GENGA must be compiled for a specific GPU compute capability. The compute capability corresponds to the GPU generation, a list of all NVIDIA GPUS with their compute capabilities can be found here: https://developer.nvidia.com/cuda-gpus .

The compute capability can also be checked with the provided tool CheckGPU:

Step 1: compile the CheckGPU code with:

nvcc -o CheckGPU CheckGPU.cu

Step 2: run:

./CheckGPU

This will list the compute capabilities of all found GPUs.

Compile GENGA

If an old CUDA version is used (< CUDA 9.0) then the def_OldShuffle parameter in the define.h file must be set to 1. (See Use old Shuffle)

The source code of GENGA and a Makefile is included in the source directory.
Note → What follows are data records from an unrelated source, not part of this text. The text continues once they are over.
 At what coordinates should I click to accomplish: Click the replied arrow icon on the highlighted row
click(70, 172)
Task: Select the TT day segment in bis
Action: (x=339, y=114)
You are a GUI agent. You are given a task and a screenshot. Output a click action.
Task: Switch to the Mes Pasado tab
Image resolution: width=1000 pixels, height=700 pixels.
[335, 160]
To compile GENGA, go to the source directory and type:

make SM=xx

into a terminal, where xx corresponds to the compute capability of the GPU (NVIDIA) or the target ID (AMD).
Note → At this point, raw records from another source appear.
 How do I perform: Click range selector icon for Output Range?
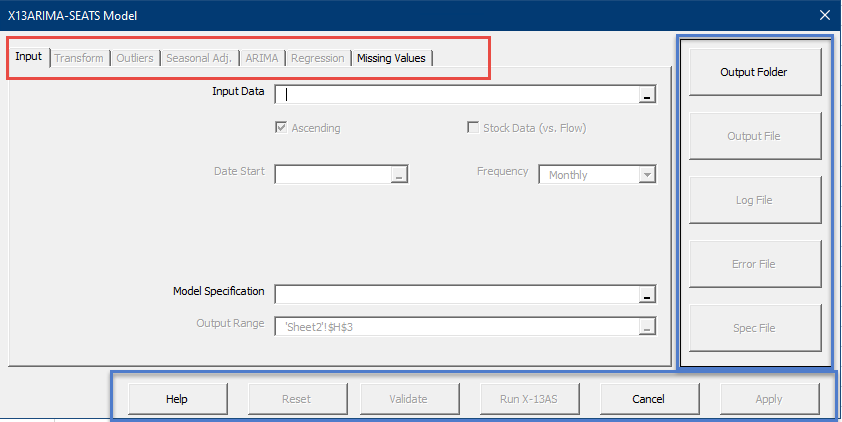[x=647, y=326]
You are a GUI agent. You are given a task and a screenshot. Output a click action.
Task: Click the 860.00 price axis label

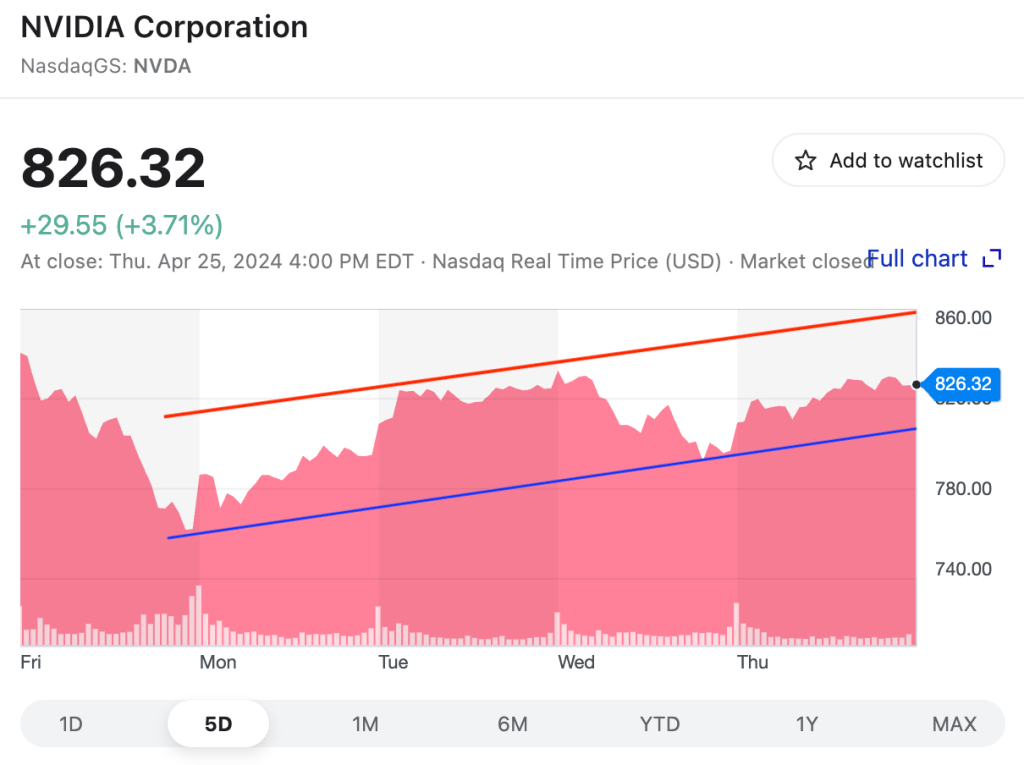(961, 318)
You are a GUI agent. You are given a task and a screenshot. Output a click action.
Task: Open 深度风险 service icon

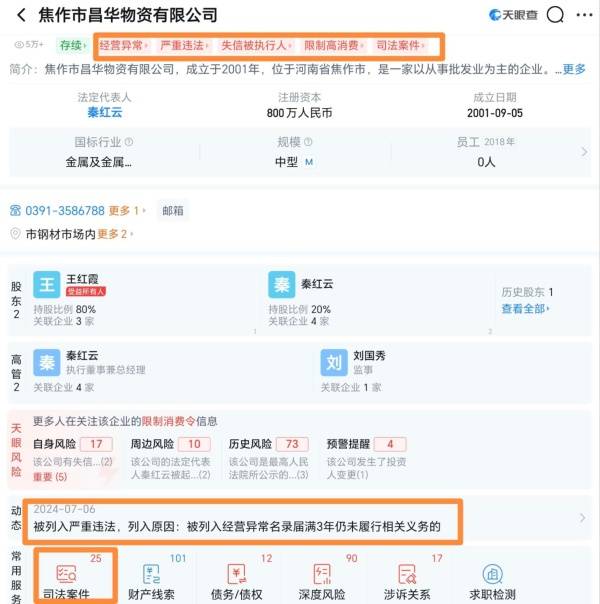[x=322, y=577]
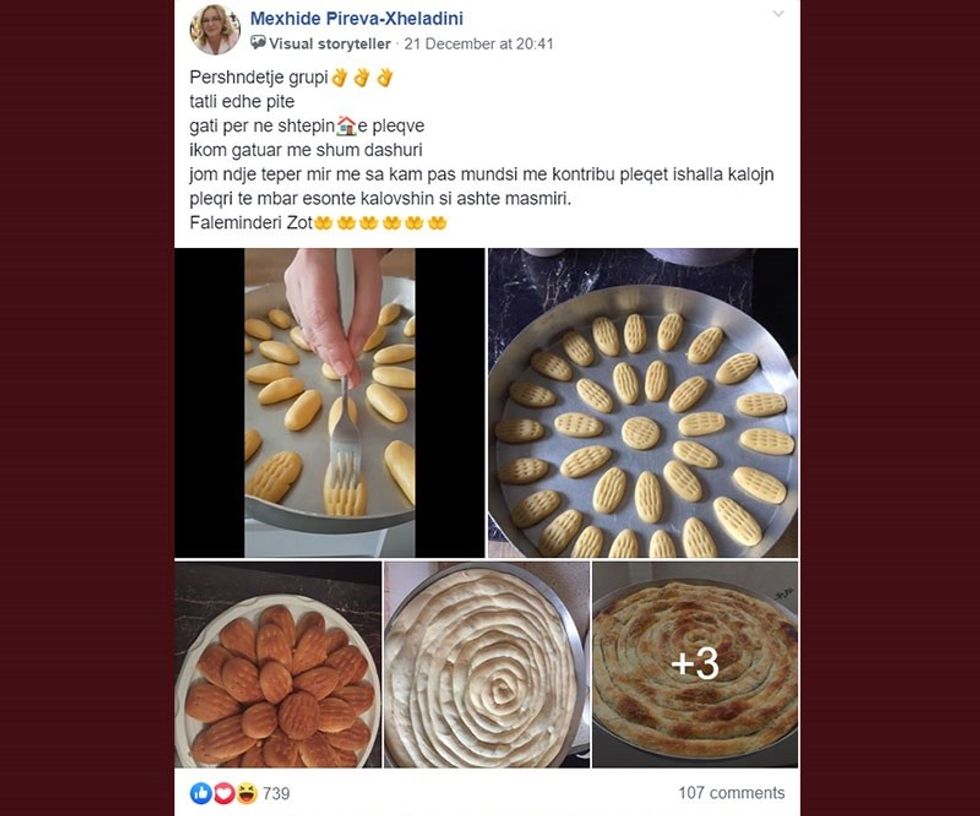980x816 pixels.
Task: Open the fork-scoring cookies photo
Action: (328, 405)
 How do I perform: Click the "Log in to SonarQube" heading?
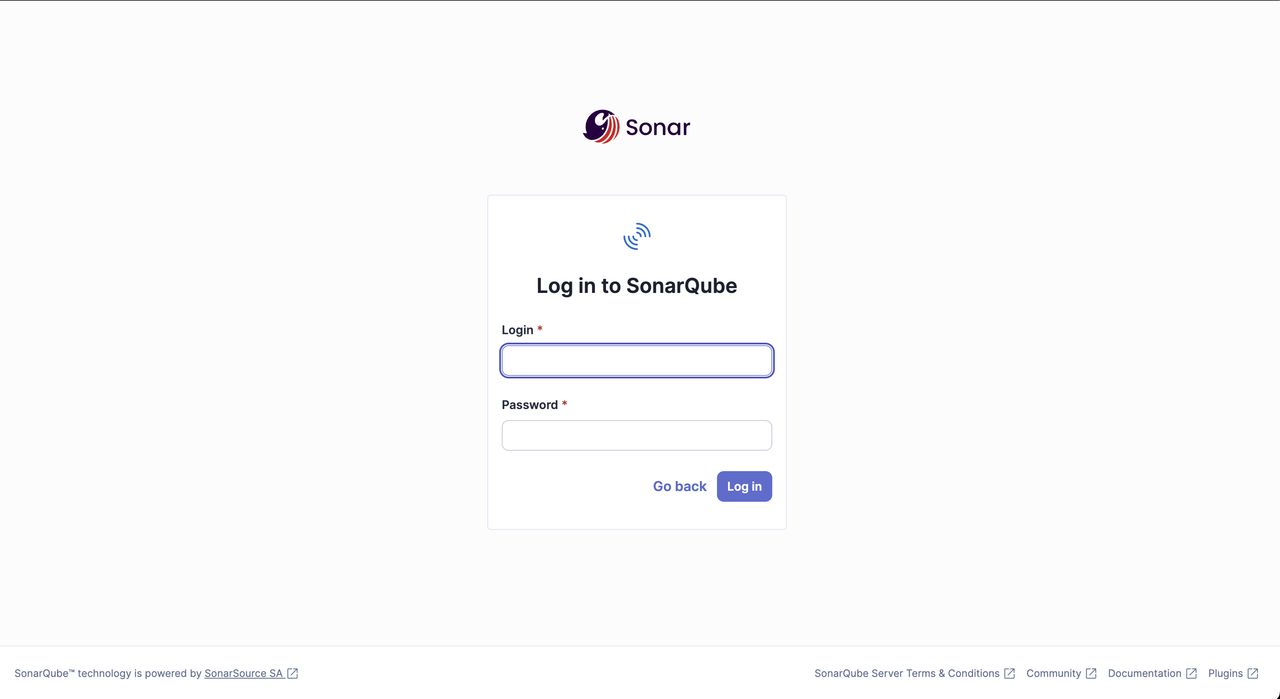click(637, 286)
Use e.g. ‘make SM=60’ for compute capability of 6.0, or ‘make SM=65’ for compute capability of 6.5.

For example use:

make SM=35 for Tesla K20
make SM=52 for GeForce GTX 980
make SM=60 for Tesla P100
make SM=61 for GeForce GTX 1080 ti
make SM=75 for GeForce RTX 2080 ti
make SM=86 for GeForce RTX 3090
make SM=gfx906 for AMD Radeon VII
make SM=gfx90a for AMD Instinct MI200

When compiling GENGA with the openGL real time visualization, go to the GengaGL directory. (See GengaGL: Real time visualization with openGL)

When GENGA is compiled for a newer compute capability then the GPU is able to run, then the following error message will appear by running GENGA: FGAlloc error = 13 = invalid device symbol.

Compile GENGA with HIP for AMD GPUs

GENGA provides a tool to translate the source code from CUDA to HIP. The HIP version can run on AMD and on NVIDIA GPUs. The translation tool is located in the HIP directory.

Run:

python3 GengaHIP.py

to translate the code. GengaHIP will copy the translated source code to the HIP directory.

Type:

make

to compile GENGA with HIP.

Compile GENGA with OpenMP for multicore CPUs

GENGA provides a tool to translate the source code from CUDA to an OpenMP CPU version. The translation tool is located in the cpu directory.

Run:

python3 port.py

to translate the code. This will copy the translated source code to the cpu directory.

Type:

make

to compile GENGA with OpenMP.

On systems with hyperthreading enabled, it can be usefull to select the desired CPU cores to run on. This can be done by typing:

export OMP_PLACES="{0,1,2,3, ...}"

to the terminal, before running the code, were the numbers indicate all the core id’s that should be used.

Compile GENGA on Windows

If using Cygwin on Windows, then GENGA can be compiled the same way as in Linux with:

make SM=xx.

If using the Windows Command Prompt, type:

nmake -f Makefile.win SM=xx.

Note, that the Windows C++ compiler cl must be installed, and the compiler path must be loaded in the command prompt. If this is not the case, it can be loaded similar to this command:

call "C:\Program Files (x86)\Microsoft Visual Studio\2019\Community\Common7\Tools\vsdevcmd.bat"

or:

call "C:\Program Files (x86)\Microsoft Visual Studio\2019\Community\VC\Auxiliary\Build\vcvars64.bat"

, where the exact path and file name must eventually be changed.